- Country: United States
- Language: English
- Genre: Science fiction

Publication
- Published in: Analog Science Fiction and Fact
- Media type: Print (Paperback)
- Publication date: January 1991
- Series: Ender's Game series

= Gloriously Bright =

"Gloriously Bright" is a science fiction short story by American writer Orson Scott Card, set in his Ender's Game universe. It tells the story of Han Qing-jao and Si Wang-mu as they interact with Jane, the gods of Path, the Starways Congress, and the knowledge of OCD. It appears in the January 1991 issue of Analog Science Fiction and Fact.

==Plot summary==
Starways Congress wants its fleet back. After all else fails, it sends the dilemma of the fleet's impossible disappearance to several citizens of the world of Path. Path's culture centers on the godspoken – those who hear the voices of the gods in the form of irresistible compulsions, and are capable of significantly superior intelligence. It later becomes clear that the godspoken of Path are victims of a cruel government project: granted great intelligence by genetic modification, they were also shackled with a form of obsessive-compulsive disorder to control their loyalty. The experiment is set in a culture bound by five dictates - obey the gods, honor the ancestors, love the people, serve the rulers, then serve yourself. This is a further safeguard against rebellion. The superintelligent godspoken are considered the most devout and holy of all citizens, and any disloyal thoughts in a godspoken's mind are immediately suppressed by overwhelming obsessive-compulsive behavior, believed to be a sign from the gods the thoughts are wrong. The most respected godspoken on Path is Han Fei-Tzu, for devising a treaty to prevent the rebellion of several colony worlds after the articles published by Demosthenes. Great things are expected of his daughter and potential successor Han Qing-jao, "Gloriously Bright". While doubting the existence of the gods himself, Han Fei-Tzu promised his dying wife he would raise Qing-jao with an unwavering belief in the godspoken. The two of them are tasked by Starways Congress with deciphering the disappearance of the Lusitania Fleet. Han Qing-jao's secret maid, Si Wang-mu, aids her in this task, her intelligence (partially) unfettered by the rigid caste system.
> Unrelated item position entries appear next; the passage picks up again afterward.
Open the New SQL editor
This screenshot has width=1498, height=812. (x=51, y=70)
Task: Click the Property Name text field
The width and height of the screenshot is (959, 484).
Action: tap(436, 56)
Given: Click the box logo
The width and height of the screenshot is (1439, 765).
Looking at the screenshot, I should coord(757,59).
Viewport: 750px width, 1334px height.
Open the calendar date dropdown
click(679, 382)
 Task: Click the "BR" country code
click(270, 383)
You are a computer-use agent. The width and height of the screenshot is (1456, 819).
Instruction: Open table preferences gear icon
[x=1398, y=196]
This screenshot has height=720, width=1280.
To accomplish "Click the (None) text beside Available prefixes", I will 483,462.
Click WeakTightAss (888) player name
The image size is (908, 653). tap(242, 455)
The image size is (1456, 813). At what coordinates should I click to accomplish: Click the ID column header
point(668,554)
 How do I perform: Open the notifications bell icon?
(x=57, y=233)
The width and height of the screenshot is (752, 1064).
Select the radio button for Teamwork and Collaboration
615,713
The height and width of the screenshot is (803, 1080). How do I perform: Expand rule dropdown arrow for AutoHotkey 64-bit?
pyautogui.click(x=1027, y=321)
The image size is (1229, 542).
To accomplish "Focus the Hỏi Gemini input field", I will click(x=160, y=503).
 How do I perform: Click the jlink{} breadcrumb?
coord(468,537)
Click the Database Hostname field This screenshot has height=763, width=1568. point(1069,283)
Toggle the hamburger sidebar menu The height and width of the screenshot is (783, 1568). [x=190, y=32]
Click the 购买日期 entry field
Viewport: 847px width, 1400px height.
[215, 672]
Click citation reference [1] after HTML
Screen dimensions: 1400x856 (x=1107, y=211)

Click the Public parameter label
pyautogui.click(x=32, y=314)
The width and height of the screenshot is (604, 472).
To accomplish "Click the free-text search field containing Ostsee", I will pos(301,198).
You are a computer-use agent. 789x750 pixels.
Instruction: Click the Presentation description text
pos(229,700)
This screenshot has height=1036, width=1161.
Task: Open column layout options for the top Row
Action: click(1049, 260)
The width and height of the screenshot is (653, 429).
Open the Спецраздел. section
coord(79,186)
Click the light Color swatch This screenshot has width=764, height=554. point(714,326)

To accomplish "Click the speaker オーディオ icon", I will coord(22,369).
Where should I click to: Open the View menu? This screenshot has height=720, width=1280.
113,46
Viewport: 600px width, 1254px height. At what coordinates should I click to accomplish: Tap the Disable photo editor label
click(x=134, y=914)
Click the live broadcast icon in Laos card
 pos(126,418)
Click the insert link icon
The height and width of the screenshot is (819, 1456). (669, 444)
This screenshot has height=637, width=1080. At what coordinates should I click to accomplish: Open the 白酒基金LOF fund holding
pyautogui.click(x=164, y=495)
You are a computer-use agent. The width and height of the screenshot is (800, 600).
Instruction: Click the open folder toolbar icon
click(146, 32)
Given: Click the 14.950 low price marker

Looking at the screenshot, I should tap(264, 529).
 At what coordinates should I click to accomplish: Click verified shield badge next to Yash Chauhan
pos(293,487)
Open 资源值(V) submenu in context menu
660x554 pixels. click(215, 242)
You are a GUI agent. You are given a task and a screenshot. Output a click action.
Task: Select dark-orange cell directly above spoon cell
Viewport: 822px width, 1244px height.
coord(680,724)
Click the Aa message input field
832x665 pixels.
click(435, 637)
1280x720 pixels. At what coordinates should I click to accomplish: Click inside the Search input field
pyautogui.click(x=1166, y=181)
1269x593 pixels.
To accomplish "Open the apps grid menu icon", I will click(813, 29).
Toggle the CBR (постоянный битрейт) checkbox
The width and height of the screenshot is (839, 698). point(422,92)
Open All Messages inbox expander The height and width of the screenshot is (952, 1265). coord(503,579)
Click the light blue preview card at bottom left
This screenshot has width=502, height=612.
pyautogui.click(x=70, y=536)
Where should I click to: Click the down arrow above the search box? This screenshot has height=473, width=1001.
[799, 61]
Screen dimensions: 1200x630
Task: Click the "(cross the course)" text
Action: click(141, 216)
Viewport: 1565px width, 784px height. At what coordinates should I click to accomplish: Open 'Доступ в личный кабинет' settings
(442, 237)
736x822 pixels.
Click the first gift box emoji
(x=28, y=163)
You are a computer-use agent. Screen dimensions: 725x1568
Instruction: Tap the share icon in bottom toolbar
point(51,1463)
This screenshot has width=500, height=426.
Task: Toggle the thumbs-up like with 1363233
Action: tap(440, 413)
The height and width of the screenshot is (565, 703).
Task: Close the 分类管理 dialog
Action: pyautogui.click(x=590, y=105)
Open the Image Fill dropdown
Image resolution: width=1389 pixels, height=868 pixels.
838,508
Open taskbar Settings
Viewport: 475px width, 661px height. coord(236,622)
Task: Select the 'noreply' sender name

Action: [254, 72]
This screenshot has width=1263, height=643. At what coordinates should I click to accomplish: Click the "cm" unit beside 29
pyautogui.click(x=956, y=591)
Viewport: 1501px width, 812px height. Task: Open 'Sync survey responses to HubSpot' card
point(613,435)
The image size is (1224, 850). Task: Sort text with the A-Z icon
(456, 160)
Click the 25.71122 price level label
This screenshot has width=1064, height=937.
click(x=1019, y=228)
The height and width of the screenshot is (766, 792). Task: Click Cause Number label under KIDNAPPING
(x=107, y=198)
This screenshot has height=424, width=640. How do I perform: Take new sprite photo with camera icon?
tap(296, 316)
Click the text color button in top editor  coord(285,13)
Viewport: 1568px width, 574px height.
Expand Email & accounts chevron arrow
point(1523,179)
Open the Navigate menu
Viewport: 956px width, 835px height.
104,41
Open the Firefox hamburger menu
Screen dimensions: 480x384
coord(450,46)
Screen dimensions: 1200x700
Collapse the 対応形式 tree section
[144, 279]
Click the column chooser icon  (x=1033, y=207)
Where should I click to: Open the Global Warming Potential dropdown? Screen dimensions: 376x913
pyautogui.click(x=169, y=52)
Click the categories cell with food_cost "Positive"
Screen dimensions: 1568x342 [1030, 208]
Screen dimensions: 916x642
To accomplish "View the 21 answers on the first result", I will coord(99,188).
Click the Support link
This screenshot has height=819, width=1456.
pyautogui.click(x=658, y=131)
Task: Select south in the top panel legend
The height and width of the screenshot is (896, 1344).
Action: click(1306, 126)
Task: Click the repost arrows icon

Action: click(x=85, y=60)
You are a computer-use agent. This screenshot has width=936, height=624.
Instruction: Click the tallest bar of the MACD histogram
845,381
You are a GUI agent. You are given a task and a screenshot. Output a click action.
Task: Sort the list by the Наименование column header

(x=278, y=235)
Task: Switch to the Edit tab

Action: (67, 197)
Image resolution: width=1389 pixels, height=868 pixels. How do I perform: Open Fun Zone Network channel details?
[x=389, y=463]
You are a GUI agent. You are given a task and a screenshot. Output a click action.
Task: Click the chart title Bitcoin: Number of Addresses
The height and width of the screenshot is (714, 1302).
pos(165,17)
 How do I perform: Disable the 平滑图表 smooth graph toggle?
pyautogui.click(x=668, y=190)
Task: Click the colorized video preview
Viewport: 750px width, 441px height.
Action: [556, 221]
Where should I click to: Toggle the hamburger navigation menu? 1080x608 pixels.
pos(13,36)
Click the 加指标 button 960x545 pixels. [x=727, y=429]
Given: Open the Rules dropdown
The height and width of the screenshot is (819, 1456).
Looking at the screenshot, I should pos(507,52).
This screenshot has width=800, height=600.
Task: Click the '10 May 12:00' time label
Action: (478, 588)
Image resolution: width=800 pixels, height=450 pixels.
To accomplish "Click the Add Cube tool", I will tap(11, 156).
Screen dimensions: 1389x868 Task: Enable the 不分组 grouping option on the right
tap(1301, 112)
Qing-jao eventually traces the identity of Demosthenes. Discovering that Demosthenes is Valentine Wiggin, Ender's sister – but that Valentine has been on a starship en route to Lusitania for the last thirty years – Qing-Jao concludes that the only possible explanation is advanced computer software closely tied to the communication network. This software must be hiding Demosthenes and publishing her work, while also causing the disappearance of the Fleet. All but discovered, Jane reveals herself to Han Fei-tzu, Han Qing-jao and Si Wang-mu, telling them about their genetic slavery and begging forbearance on their report to Starways Congress.

Already harboring suspicions about the godspoken's condition, Han Fei-tzu accepts the news of Congress's atrocity, as does Si Wang-mu, but his daughter Han Qing-jao clings to her belief that Demosthenes and Jane are enemies of the gods. Feeling betrayed by her father, who is violently incapacitated by OCD from the disloyal thoughts, Qing-jao argues with Jane. Jane threatens shutting off all communications from Path, but Si Wang-mu realizes this would eventually lead to the planet's destruction by Starways Congress. Understanding Jane to be truly alive and compassionate, through tears Si Wang-mu states Jane will not block the report. However, Qing-jao compares Jane to the servants in Path's caste system, merely a computer program designed to serve humans, containing neither autonomy nor awareness.

Knowing she has exhausted her last possibilities of stopping Qing-jao, Jane sacrifices her future and life, unwilling to bring harm to Qing-jao or the people of Path. A triumphant Qing-jao reports the knowledge of Demosthenes, Jane, and the fate of the Fleet to Starways Congress. Qing-jao recommends a coordinated date set several months from the present, to prepare the massive undertaking of setting up clean computers across the interplanetary network, after which the transition to a new system will kill Jane and allow Congress full control again. Allowing the message to be sent, Jane restores communication with the Fleet, and Congress re-issues the order for the Fleet to obliterate Lusitania.

==Characters==
- Han Qing-jao
- Si Wang-mu
- Han Fei-tzu
- Jane
- Ender Wiggin

==Publication==
"Gloriously Bright" was published in the January 1991 issue of Analog Science Fiction and Fact. "Gloriously Bright" is reprinted as parts of Chapters 1, 3, 5, 7, 9, and 11 of Xenocide. It also includes about 20 paragraphs recounting Jane’s story from Speaker for the Dead that are not republished elsewhere.